Some years back I took a tour of the National Mall in Washington, DC. The religious nature of the place struck me. I do not mean Christian, but religious. The giant buildings, the beautiful architecture of the monuments, the larger than life sculptures of national figures all evoke awe and wonder from visitors. When I stood in the Capitol Rotunda at the east end of the Mall, I looked up at the giant fresco Constantino Brumidi painted on the inside of the Capitol’s Dome. In “The Apotheosis of Washington,” George Washington, representing America as a whole, sits in the heavens, surrounded by goddesses and figures of ancient mythology as he becomes a god. At the Vietnam Veterans Memorial people mourn and pray for loved ones who died in that war. The area around the black stone wall is as hushed and solemn as a church sanctuary before a funeral.

At the west end of the National Mall the giant statue of Abraham Lincoln sits on his throne gazing out over America like the Greek god Zeus. Consider the epitaph, dripping with sacred terminology, inscribed in the Lincoln Memorial: “In this temple as in the hearts of the people for whom he saved the Union the memory of Abraham Lincoln is enshrined forever.” The National Mall’s architecture and sculpture are as religious as the Vatican’s. The buildings and statues urge us to revere the nation and the government they represent. Being at the National Mall reminded me religion and politics inhabit the same space. Politics will adopt religious language and symbolism and religion has its own political agendas.

Many people find the idea of mixing Christian faith with politics troubling. We worry religion will force itself on the state and seek to establish a theocratic dictatorship, or the state will co-opt religion for its own purposes, confusing patriotism for our commitment to God’s kingdom. To be sure, we have historical examples of these negative outcomes happening. Thus we hear voices telling us not to mix faith and politics, to keep faith out of the seats of government, and to keep politics out of the pulpit.

Eugene Peterson addresses our hesitation to mix religion and politics:

The people who warn that “religion and politics don’t mix” certainly know what they are talking about. The mix has resulted in no end of ills—crusades, inquisitions, witch hunts, exploitation. All the same, God says, “Mix them.” But be very careful how you mix them. The only safe way is in prayer.[1]

For followers of Jesus, keeping religion and politics separate is a dangerous move that relegates faith to the private sphere where we reduce prayer to mere requests for personal comfort and blessing. We also reduce Jesus to a self-help guru whose only concern is our fulfillment. Despite the serious malfunctions of Christianity’s political involvement, we also see magnificent benefits for the common good when Christians have brought their faith into the public square—the Civil Rights movement in the United States under the very religious leadership of Martin Luther King, Jr. being an obvious example.

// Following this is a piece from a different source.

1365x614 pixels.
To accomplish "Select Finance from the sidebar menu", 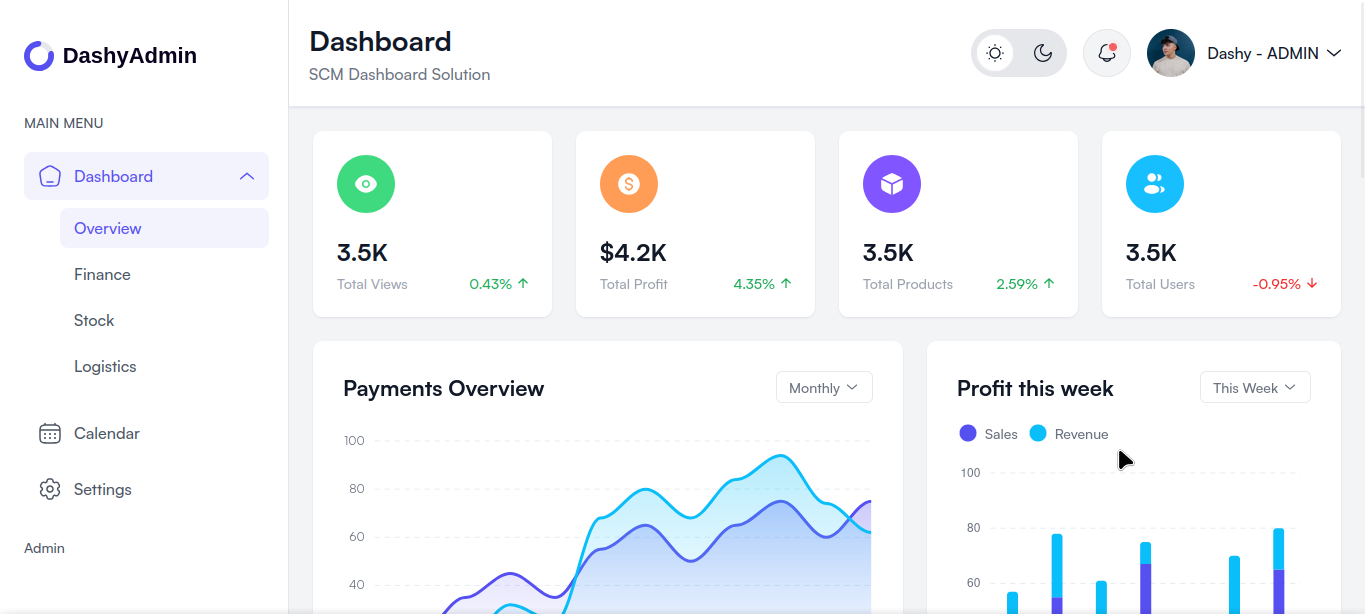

Readers of the Hebrew and Christian Scriptures cannot escape the deeply political nature of these texts. God does not deal only with the private lives of the people of Israel and the Church. We see God shaping and clashing with people groups, including nations and governments. Neither does God use political terms like justice and peace as if they are empty containers void of any concrete meaning. Rather, God defines these concepts. We read about Yahweh’s expectations for neighbors to peacefully interact with each other. The Bible brims with God imploring people to act justly toward the most vulnerable people in society.

The majority of God’s people throughout history have learned to pray using the psalms. If we mediate on them they will teach us how to pray for our civic life, that is, how to safely mix religion and politics. This devotional will guide readers through praying Psalms 72 and 146, two psalms that shaped the political and religious life of the people of Israel. These psalms offer us a vision of God’s political agenda and give us the means to hold our leaders accountable. They do not exhaust all the Book of Psalms or the Bible say about politics, but the pictures of justice and wellbeing found in them are consistent with other political passages in Scripture.

Readers will pray through Psalm 146 first. This brief hymn minimizes the importance of government leaders, praises Yahweh for being eternal and powerful, and describes God’s political agenda. Praying Psalm 146 will correctly order our relationships with God and our political leaders. The psalmist reminds us of the transience of government officials and their agendas. If we were to only pray Psalm 146, however, we might think God says governments are unimportant. Therefore readers will then pray through Psalm 72, a prayer for governmental leaders. The psalmist describes the kind of good governance that God blesses. This prayer becomes our measure for how well our leaders do their job.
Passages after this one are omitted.